The Southwest Shelf Province, also known as the Leeuwin marine ecoregion, is a biogeographic region of Australia's continental shelf. It includes the temperate coastal waters of Southwest Australia.

==Geography==
The Southwest Shelf Province includes the coastal waters and continental shelf of south west Western Australia, extending from the vicinity of Perth on the west coast to Israelite Bay on the south coast.

The continental shelf is generally narrow, with some small offshore islets, including the Recherche Archipelago. The coastline is affected by heavy, high-energy swells. Rocky headlands of granitic, doleritic, or gneissic rock are found along much of the coast, interspersed with curving bays and sandy beaches. Seagrass meadows are found in sheltered bays and inlets.

The warm Leeuwin Current runs southwards along the west coast, and turns eastwards to follow the south coast.
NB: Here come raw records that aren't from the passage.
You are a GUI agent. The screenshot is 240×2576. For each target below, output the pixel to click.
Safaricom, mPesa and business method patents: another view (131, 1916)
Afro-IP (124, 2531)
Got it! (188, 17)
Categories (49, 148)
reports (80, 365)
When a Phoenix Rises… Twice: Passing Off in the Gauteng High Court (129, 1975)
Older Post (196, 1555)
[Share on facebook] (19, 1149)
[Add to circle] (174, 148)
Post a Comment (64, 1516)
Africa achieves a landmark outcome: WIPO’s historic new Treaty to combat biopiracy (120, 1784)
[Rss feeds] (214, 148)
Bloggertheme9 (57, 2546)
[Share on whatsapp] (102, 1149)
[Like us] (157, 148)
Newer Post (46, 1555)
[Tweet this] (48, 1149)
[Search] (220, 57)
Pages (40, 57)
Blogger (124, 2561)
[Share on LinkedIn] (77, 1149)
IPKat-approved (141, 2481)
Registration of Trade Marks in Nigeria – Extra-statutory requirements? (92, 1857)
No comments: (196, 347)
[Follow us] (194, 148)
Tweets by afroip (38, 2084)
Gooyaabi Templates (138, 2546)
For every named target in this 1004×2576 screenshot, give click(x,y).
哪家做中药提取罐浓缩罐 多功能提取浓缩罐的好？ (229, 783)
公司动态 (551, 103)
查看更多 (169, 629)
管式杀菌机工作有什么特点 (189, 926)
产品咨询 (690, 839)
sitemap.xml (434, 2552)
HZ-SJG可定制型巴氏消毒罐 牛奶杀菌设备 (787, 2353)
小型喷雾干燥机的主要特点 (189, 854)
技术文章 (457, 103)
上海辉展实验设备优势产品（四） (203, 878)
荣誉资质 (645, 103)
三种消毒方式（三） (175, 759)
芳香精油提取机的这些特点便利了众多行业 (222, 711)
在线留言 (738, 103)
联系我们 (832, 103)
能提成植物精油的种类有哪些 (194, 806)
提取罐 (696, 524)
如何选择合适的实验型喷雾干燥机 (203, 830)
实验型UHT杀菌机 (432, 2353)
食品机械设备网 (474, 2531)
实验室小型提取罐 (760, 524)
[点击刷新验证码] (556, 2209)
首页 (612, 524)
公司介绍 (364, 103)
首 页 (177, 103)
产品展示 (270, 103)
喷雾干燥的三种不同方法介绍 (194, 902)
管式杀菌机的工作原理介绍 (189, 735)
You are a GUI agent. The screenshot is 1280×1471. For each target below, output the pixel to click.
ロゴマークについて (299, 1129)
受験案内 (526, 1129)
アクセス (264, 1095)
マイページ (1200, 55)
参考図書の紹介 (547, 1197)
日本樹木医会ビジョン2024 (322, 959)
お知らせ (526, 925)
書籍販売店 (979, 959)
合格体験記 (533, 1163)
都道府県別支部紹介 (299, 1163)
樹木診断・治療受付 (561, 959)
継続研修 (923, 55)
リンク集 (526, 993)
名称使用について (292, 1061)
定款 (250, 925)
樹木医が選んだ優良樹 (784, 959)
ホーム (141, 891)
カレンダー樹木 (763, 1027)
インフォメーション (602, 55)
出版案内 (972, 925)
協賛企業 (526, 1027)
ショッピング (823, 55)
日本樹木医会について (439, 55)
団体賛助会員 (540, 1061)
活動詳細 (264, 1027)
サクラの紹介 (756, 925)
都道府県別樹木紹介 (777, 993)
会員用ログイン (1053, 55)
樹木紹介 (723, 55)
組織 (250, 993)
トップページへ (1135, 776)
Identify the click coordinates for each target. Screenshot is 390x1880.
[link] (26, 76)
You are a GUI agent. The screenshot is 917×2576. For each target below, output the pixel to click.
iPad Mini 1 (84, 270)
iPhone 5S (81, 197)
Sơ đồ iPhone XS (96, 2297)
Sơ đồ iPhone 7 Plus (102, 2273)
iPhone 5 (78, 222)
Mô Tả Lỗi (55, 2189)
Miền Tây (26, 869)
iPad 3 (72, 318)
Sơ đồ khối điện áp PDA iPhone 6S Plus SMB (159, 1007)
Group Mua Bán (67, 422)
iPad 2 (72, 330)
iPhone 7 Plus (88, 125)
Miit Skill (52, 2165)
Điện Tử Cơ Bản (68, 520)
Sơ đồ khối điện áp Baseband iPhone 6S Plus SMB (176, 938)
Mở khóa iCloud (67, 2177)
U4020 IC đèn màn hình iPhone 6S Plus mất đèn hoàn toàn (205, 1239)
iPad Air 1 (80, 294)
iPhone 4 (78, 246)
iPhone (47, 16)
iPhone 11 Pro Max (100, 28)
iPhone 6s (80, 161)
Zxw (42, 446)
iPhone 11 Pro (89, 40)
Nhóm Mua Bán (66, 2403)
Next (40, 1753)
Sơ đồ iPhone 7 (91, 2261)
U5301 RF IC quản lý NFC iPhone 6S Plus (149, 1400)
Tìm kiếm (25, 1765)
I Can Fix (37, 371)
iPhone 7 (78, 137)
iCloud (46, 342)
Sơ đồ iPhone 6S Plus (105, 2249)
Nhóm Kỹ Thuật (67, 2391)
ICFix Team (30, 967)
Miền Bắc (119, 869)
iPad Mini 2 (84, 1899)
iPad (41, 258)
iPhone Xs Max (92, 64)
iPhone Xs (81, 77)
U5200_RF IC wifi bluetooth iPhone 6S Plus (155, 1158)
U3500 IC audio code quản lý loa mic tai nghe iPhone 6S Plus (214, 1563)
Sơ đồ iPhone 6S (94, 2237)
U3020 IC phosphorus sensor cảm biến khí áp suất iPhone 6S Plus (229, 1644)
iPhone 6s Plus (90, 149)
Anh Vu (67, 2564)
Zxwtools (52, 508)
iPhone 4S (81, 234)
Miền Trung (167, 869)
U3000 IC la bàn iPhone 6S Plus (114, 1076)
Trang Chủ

A colder inshore counter-current runs northwards along the west coast.

The Southwest Shelf Transition, or Houtman marine bioregion, lies to the north. The Great Australian Bight lies to the east.

==Meso-scale bioregions==
The Integrated Marine and Coastal Regionalisation of Australia (IMCRA) identifies two meso-scale bioregions that make up the province.
- Leeuwin–Naturaliste (LNE) extends from Perth on the west coast to Black Head (near Wellstead) on the south coast.
- Western Australia South Coast (WSC) extends along the south coast from Black Head to Israelite Bay.